Problem requirements →
Check every line below, and copy those that include "Click".

Exercise input →
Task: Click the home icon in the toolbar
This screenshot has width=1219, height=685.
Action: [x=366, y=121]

...

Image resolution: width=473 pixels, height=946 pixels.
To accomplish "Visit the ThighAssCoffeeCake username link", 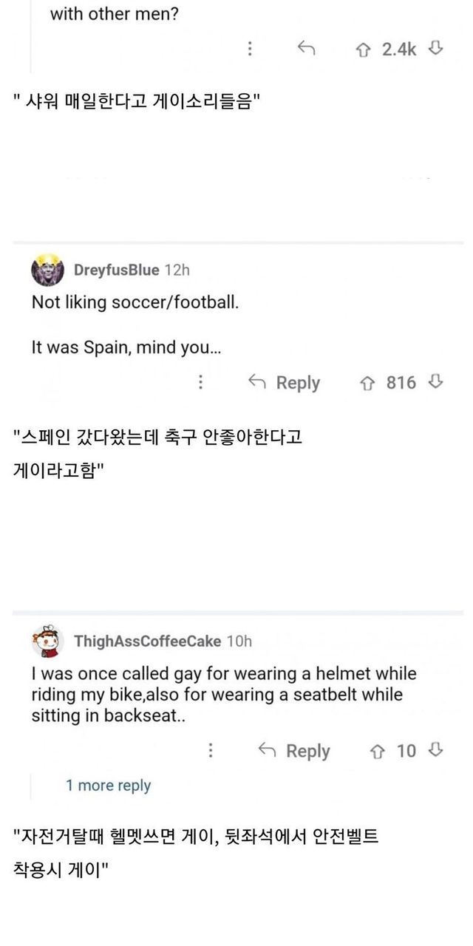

--

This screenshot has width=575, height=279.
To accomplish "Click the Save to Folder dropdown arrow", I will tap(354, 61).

Result for this task →
Task: Click the home icon in the toolbar
To accomplish "Click the Save to Folder dropdown arrow", I will tap(354, 61).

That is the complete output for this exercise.